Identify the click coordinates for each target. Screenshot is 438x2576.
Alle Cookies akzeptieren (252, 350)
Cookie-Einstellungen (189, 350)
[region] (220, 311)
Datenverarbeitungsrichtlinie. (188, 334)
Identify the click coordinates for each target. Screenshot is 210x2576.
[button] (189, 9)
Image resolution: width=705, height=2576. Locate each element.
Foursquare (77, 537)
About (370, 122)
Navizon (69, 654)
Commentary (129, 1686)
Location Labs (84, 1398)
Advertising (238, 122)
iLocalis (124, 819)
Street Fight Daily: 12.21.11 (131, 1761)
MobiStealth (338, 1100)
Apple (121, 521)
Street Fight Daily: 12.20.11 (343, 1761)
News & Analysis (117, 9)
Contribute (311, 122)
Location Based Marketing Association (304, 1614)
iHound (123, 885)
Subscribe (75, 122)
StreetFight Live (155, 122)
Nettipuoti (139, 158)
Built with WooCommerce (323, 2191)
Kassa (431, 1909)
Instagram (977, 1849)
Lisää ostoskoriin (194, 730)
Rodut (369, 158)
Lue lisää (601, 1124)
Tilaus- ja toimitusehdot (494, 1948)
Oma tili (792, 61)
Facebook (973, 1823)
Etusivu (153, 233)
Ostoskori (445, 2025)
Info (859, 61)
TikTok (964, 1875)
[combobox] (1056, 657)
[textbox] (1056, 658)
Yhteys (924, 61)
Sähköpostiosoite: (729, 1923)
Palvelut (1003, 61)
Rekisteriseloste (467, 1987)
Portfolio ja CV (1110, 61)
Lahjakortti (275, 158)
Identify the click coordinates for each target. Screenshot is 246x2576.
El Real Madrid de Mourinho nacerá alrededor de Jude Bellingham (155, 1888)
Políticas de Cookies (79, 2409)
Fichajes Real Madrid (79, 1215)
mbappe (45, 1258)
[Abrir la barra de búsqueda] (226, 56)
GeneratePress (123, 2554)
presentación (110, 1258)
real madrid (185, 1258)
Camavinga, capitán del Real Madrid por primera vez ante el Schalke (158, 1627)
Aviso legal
******
* _EXERCISE_:
What is needed is every line of the records that contains the word "Screenshot".

* _ANSWER SPACE_:
Identify the click coordinates for each target. Screenshot is 438x2576.
Identify the click coordinates for each target. Screenshot is 210x2576.
Identify the click coordinates for each target. Screenshot is 246x2576.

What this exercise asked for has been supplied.